Os mercado internacional e o doméstico de milho operam em direções
distintas nesta sexta-feira (22). Enquanto os contratos futuros na Bolsa
de Chicago registram valorização, as cotações na B3 registram perdas,
de olho na safrinha e no comportamento do câmbio, apesar da alta de 0,4%
do dólar frente ao real no início da tarde de hoje.
Na CBOT, os futuros do cereal voltaram a operar em terreno positivo
depois das últimas e expressivas quedas. O mercado encontra alguma
sustentação em pontuais preocupações de produtores em relação às janelas
de plantio e ao clima nos Estados Unidos. As altas do petróleo, tanto
no brent, quanto no WTI, também contribuem.

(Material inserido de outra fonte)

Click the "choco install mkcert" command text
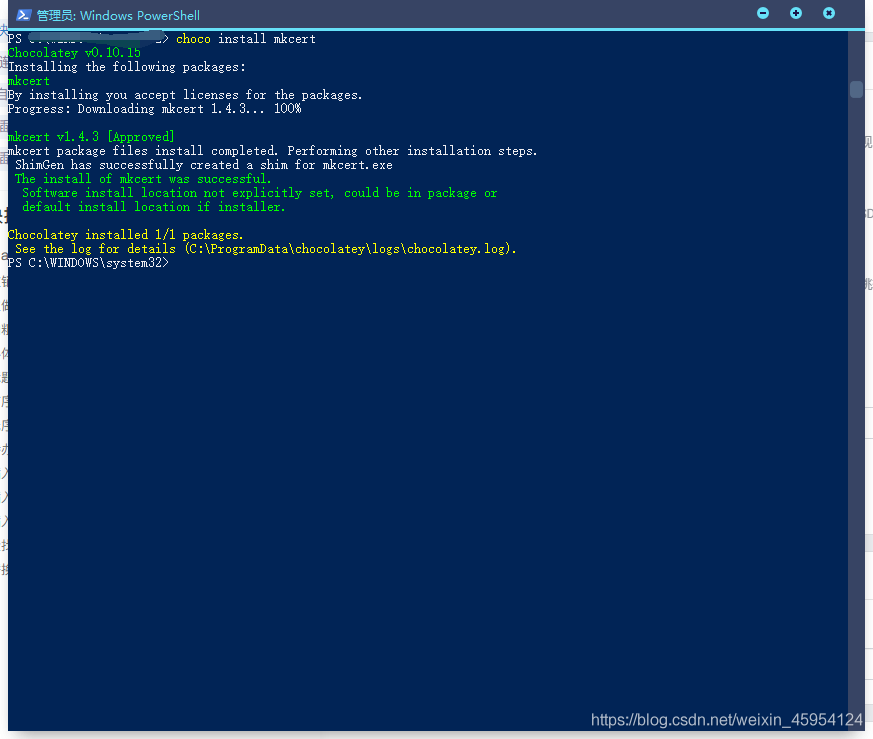 point(245,39)
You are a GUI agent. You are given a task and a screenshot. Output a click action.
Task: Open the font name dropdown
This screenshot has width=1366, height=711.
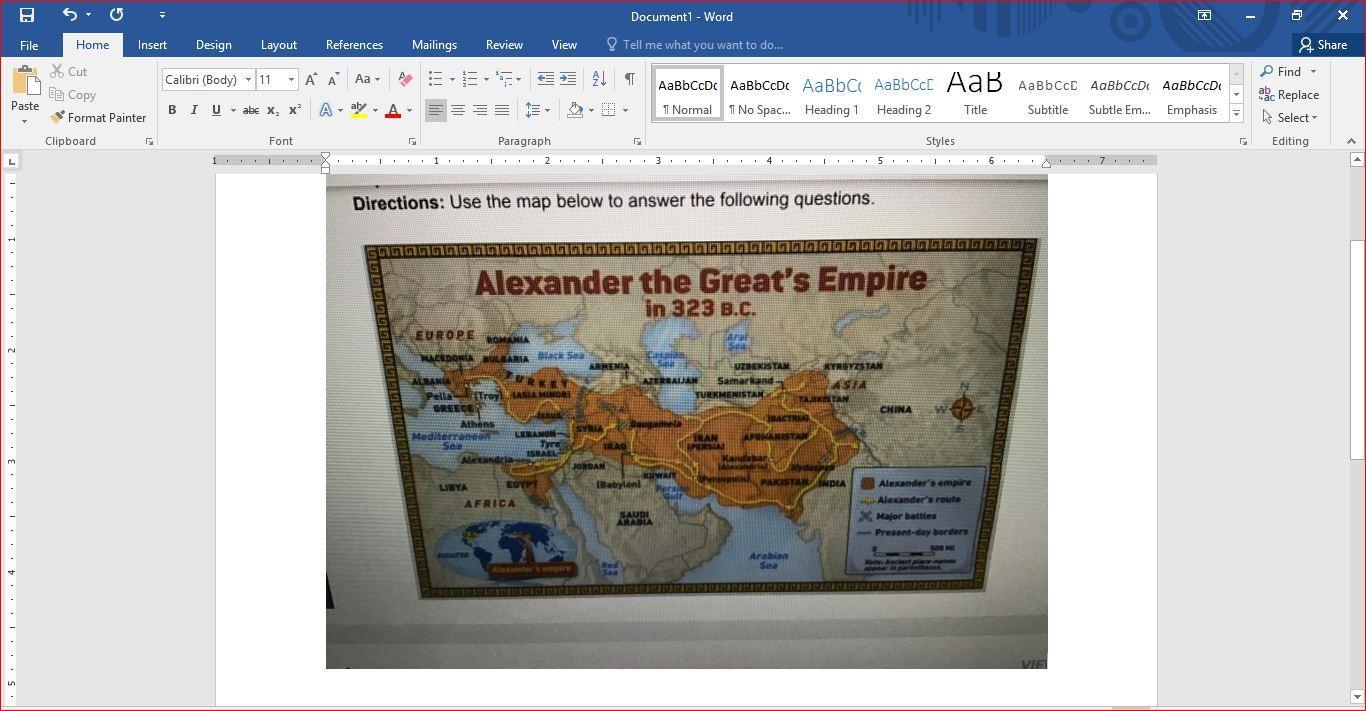248,80
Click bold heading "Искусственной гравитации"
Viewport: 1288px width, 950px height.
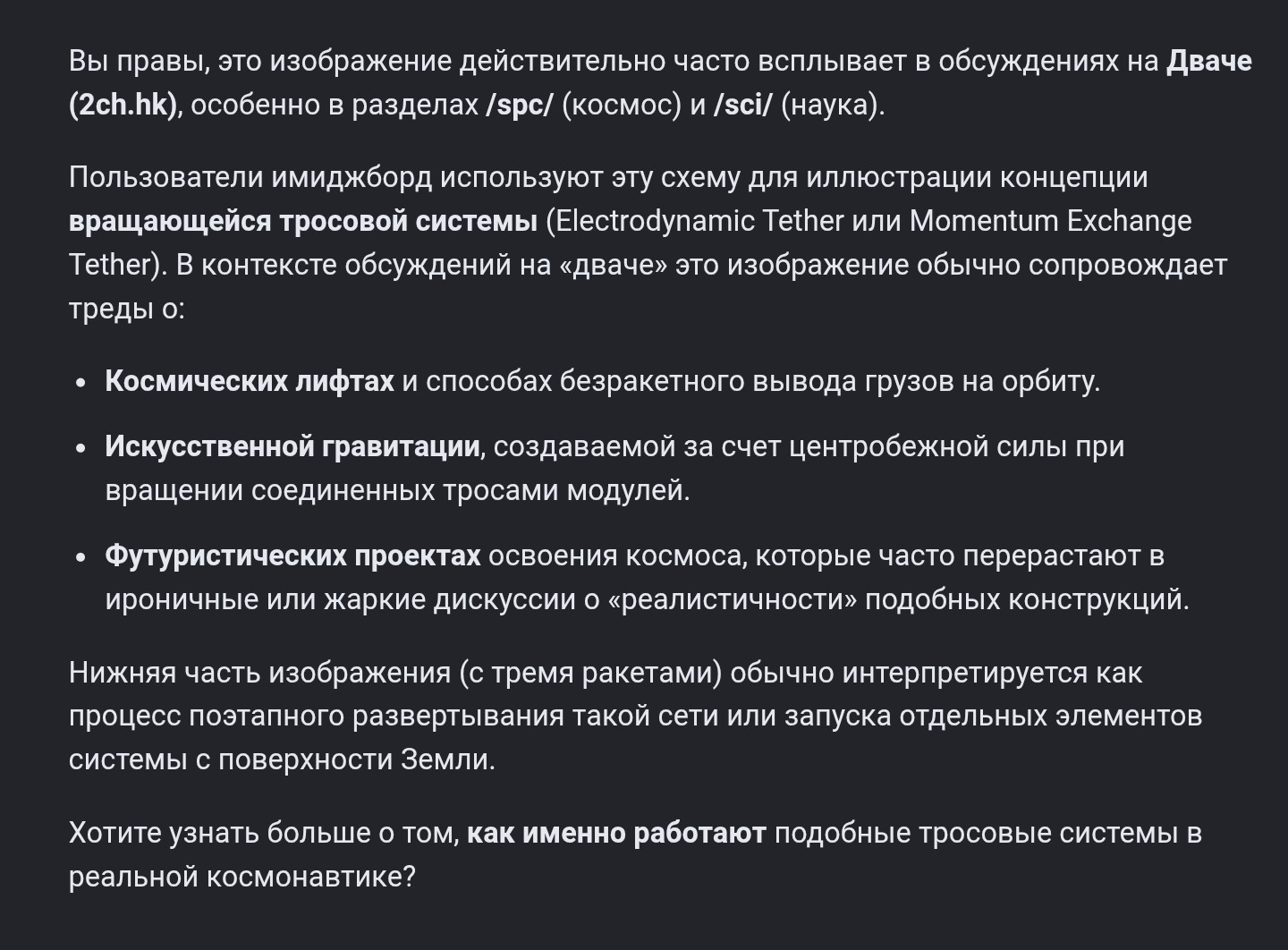[292, 446]

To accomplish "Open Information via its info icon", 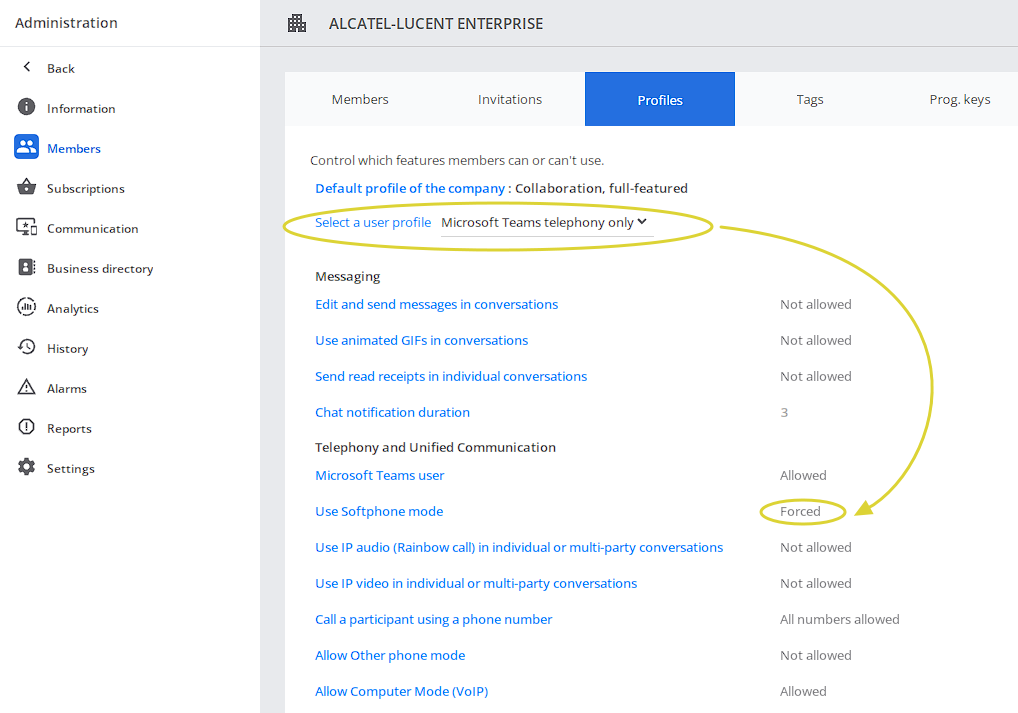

De outro lado, os traders monitoram também as altas do trigo e vão
nesta esteira, além de ajustarem suas posições antes do feriado do
Memorial Day nos Estados Unidos comemorado na próxima segunda-feira, dia
25 de maio, em que a bolsa ficará fechada.
PERDAS NA B3
Por outro lado, o pregão na B3 caminha no sentido oposto. Os
contratos do milho negociados registram quedas nas principais posições,
devolvendo parte dos ganhos dos últimos dias e apesar do dólar em alta
nesta sexta.
Por volta de 13h (horário de Brasília), as cotações perdiam de 0,2% a
0,4%, com o setembro cotado a R$ 69,73 e o janeiro com R$ 74,72 por
saca. Apenas o julho subia, tímidos 0,3%, e era negociado a R$ 67,47.
A proximidade da colheita da safrinha brasileira pressiona as
cotações e, aos mesmo tempo, a chegada da nova oferta deixa os
compradores domésticos mais cautelosos. Além disso, analistas e
consultores têm destacado o ritmo lento de negócios no mercado do milho,
com os consumidores adquirindo apenas o necessário para o curto prazo,
mantendo baixa a liquidez do mercado.